Sur scène, les membres de cette équipe ont résumé dans un tableau - incompréhensible - les différents états de maturité de chaque projet au fil des trois versions en cours d’OpenStack (Juno qui constitue la base des distributions actuelles, Kilo officialisée lors de ce salon et qui devrait être implémentée d’ici à trois mois, ainsi que la prochaine Liberty dont les fonctions étaient discutées lors du salon).
« La communauté OpenStack se focalise sur l’ingénierie du développement. Avant d’écrire en Python les 10 millions de lignes de code actuelles qui composent le projet, ils écrivent les 10 millions de lignes qui vont servir à les tester. Je me félicite qu’ils s’ouvrent désormais à des questions un peu plus opérationnelles », commente, mi-figue, mi-raisin, Pierre Freund.

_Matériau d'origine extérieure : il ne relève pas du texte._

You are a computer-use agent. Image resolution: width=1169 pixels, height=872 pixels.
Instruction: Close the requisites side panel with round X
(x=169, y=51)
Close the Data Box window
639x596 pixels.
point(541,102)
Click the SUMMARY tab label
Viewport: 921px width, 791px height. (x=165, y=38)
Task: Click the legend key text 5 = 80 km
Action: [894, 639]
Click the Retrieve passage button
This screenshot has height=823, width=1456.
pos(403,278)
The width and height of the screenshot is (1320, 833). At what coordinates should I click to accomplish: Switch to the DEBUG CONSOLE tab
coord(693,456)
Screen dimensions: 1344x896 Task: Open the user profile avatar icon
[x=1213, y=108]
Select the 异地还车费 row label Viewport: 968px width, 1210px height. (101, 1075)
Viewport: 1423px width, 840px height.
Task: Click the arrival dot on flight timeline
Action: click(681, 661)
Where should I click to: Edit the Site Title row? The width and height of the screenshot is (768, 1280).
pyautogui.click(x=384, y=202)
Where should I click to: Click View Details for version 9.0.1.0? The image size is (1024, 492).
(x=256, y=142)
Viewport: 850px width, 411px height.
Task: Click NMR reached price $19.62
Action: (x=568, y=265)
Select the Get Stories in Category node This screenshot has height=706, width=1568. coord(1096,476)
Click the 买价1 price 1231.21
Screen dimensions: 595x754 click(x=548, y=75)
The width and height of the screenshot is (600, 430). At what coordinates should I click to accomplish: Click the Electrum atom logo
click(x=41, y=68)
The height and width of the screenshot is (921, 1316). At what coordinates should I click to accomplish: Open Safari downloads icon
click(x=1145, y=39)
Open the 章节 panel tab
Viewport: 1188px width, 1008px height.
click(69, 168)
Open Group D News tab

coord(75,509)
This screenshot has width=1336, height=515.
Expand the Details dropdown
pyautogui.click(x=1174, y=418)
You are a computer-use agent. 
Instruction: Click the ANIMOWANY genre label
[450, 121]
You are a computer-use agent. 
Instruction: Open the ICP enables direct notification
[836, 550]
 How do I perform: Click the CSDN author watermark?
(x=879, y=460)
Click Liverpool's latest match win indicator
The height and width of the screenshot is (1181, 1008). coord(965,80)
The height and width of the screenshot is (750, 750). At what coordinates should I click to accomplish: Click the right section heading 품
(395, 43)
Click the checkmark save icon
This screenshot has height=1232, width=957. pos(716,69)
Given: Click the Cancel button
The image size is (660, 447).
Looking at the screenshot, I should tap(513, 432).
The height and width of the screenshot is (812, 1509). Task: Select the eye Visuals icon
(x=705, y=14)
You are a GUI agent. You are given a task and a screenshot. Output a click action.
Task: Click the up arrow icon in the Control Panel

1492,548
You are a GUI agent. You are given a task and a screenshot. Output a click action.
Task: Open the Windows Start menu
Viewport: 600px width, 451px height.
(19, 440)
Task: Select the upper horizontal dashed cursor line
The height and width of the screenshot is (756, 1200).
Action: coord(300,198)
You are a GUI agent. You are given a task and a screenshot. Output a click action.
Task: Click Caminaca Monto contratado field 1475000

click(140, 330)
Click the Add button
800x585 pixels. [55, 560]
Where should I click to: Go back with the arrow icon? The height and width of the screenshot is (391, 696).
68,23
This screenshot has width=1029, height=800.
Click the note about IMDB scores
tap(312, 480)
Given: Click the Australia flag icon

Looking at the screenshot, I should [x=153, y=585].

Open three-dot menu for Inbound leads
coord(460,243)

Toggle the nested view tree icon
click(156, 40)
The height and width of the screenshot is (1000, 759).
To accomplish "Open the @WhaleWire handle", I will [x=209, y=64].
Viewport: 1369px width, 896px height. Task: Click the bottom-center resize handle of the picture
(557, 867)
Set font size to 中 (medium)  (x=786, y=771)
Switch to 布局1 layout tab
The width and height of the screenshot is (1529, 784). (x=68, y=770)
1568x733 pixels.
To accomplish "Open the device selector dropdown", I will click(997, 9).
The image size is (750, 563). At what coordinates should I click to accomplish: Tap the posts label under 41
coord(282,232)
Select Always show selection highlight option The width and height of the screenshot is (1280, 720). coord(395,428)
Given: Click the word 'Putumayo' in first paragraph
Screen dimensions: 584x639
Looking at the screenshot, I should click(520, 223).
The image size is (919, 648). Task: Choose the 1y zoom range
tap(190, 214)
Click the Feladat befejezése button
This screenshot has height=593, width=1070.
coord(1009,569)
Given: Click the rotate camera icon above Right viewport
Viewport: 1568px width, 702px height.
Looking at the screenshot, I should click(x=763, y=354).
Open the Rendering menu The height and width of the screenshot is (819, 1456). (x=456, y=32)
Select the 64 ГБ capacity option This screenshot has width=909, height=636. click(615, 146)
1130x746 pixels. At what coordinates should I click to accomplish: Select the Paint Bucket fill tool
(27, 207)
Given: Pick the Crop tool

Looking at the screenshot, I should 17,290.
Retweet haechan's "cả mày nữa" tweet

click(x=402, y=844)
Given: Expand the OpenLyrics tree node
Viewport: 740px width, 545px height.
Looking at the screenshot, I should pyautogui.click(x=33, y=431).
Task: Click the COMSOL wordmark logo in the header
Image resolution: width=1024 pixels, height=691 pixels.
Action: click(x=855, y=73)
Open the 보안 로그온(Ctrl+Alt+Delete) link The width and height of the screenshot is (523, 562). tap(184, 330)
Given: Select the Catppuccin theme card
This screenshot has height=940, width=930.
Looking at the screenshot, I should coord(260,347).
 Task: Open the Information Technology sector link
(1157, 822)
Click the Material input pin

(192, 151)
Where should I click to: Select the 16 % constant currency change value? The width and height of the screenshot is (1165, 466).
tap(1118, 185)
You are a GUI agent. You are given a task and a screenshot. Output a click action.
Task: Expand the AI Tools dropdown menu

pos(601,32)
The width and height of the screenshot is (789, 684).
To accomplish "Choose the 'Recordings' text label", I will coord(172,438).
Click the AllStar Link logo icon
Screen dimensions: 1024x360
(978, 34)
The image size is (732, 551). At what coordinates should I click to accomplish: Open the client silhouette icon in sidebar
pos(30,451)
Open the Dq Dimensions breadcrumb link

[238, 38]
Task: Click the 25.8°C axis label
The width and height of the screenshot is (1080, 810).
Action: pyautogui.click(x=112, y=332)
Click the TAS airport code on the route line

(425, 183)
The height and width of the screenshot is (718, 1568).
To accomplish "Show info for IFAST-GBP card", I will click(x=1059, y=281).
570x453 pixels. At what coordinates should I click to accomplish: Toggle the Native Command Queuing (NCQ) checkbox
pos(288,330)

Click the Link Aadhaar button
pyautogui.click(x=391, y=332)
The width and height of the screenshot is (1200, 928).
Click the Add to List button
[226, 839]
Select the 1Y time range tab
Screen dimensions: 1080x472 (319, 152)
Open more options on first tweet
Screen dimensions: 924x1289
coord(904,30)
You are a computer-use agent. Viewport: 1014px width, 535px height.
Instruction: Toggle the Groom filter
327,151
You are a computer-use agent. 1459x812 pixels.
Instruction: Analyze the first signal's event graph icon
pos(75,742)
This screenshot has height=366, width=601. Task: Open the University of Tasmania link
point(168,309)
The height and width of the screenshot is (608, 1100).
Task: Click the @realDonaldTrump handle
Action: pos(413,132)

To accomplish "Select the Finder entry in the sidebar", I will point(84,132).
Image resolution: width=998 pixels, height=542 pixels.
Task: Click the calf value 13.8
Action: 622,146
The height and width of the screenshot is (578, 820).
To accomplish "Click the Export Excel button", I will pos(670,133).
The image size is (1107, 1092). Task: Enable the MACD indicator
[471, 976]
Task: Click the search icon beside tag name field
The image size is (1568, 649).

Imad Sousou, le directeur général des technologies Open Source chez Intel, est beaucoup plus direct : « OpenStack incarne la promesse du Software Defined Infrastructure. C’est ambitieux. Mais, là, on fait du surplace. Les gens sont en train de se demander si une technologie Open Source peut vraiment servir à faire des Clouds privés. Il est urgent d’amener OpenStack au niveau de maturité qu’a atteint Linux », s’emporte-t-il.
Le business se résume à vendre de l’accompagnement et du PaaS en option
Pendant ce temps, les éditeurs de l’écosystème occupent le terrain en dévoilant les nouvelles incarnations de leurs distributions OpenStack.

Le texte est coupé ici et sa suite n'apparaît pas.